• _Provided information_
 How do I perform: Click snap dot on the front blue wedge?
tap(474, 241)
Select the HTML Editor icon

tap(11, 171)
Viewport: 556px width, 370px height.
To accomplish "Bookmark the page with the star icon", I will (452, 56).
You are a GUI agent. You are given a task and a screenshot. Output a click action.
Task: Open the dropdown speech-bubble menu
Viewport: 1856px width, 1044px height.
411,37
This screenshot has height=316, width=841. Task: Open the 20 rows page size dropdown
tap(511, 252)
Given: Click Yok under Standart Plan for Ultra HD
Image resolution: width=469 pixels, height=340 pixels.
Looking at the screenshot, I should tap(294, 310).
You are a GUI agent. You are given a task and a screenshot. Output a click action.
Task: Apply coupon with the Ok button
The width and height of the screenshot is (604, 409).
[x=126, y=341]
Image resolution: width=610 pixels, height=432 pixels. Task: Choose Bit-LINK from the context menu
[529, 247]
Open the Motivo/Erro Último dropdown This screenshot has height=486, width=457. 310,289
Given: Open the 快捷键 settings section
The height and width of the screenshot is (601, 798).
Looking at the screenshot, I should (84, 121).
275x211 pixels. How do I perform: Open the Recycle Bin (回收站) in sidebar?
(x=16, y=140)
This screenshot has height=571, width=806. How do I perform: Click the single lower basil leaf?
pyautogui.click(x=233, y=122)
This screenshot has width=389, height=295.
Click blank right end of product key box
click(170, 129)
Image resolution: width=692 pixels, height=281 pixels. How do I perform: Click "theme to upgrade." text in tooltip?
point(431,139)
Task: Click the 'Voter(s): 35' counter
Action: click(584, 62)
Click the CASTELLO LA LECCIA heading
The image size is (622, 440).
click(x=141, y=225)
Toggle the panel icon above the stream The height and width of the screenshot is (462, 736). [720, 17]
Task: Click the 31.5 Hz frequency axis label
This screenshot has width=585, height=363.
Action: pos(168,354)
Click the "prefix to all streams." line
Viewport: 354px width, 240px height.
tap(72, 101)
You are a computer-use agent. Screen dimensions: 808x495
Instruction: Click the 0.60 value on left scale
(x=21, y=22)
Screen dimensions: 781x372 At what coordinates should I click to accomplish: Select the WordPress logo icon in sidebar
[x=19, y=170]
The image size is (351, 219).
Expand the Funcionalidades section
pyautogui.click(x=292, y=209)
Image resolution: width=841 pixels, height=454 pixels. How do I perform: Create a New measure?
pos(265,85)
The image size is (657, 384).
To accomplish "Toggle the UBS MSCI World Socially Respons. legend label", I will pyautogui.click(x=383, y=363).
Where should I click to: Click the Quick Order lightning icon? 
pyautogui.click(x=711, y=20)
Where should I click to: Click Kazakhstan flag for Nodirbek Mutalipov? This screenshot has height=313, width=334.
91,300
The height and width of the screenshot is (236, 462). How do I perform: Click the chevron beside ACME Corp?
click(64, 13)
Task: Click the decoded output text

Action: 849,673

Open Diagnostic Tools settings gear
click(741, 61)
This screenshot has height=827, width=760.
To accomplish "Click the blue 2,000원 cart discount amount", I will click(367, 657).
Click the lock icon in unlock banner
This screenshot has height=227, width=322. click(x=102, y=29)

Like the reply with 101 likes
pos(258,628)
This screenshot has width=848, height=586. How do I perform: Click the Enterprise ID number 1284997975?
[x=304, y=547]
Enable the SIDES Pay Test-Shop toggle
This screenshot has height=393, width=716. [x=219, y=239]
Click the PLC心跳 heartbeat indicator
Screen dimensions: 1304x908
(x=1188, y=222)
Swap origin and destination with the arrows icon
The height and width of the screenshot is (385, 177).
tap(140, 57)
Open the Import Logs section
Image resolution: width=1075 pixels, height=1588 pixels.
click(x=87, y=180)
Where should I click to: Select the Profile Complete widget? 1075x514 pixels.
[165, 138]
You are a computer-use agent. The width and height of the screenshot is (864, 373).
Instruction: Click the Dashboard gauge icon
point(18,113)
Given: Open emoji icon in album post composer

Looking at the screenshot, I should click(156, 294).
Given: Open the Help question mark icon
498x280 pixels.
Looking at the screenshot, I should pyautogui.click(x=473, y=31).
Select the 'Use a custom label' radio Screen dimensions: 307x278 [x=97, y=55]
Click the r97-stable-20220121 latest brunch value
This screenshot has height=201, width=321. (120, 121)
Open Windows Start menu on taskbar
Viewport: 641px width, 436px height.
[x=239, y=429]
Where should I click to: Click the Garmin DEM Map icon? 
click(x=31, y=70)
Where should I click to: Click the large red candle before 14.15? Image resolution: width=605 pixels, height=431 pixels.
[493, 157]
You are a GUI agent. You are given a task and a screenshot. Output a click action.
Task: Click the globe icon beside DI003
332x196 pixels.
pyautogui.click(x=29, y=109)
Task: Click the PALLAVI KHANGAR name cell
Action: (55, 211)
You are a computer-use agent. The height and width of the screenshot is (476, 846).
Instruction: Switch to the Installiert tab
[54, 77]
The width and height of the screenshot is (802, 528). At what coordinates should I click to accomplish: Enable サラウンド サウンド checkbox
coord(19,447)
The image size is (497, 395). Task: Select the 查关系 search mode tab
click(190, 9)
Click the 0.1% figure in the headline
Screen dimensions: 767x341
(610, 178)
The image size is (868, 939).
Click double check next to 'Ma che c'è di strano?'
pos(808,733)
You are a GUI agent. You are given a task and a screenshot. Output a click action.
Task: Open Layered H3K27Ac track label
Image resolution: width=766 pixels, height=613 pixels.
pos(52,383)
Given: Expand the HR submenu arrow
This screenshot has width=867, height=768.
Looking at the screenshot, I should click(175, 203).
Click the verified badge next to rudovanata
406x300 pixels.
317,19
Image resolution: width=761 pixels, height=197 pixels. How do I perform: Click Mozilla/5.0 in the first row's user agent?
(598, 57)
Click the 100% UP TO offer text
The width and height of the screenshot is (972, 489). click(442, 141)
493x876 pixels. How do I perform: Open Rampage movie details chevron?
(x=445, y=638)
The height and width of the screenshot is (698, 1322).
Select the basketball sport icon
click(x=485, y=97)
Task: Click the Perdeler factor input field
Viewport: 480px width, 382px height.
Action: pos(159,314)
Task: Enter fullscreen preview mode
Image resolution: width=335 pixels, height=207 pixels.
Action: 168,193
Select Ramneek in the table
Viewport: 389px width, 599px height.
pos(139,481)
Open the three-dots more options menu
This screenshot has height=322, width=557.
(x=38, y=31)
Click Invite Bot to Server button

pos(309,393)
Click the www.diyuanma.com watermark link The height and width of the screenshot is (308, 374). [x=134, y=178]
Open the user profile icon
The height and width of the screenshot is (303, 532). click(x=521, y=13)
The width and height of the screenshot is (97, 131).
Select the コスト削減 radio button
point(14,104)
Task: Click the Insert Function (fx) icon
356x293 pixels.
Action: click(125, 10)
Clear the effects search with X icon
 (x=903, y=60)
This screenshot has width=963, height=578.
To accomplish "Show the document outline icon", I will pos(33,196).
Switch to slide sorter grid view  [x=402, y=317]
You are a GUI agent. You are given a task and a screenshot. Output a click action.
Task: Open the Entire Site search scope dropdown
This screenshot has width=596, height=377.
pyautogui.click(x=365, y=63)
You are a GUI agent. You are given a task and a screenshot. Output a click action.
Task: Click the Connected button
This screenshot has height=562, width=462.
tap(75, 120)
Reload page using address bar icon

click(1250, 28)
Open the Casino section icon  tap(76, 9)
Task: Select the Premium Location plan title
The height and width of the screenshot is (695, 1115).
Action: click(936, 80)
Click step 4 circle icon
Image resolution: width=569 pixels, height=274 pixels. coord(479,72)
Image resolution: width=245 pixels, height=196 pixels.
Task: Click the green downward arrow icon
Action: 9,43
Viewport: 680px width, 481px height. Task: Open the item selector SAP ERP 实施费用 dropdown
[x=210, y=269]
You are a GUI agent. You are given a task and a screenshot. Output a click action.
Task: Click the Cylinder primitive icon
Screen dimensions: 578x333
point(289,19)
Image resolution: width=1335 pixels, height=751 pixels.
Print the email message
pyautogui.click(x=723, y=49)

• _Your goal_
Can you copy out every line from the line with "The width and height of the screenshot is (97, 131)." to the line with "Switch to slide", both included, with the requests unchanged but each coordinate in the answers multiplied by 0.85 and rounded to a whole number, halves rounding up?

• _Exercise output_
The width and height of the screenshot is (97, 131).
Select the コスト削減 radio button
point(12,88)
Task: Click the Insert Function (fx) icon
356x293 pixels.
Action: click(106, 9)
Clear the effects search with X icon
 (x=768, y=51)
This screenshot has width=963, height=578.
To accomplish "Show the document outline icon", I will pos(28,167).
Switch to slide sorter grid view  [x=342, y=269]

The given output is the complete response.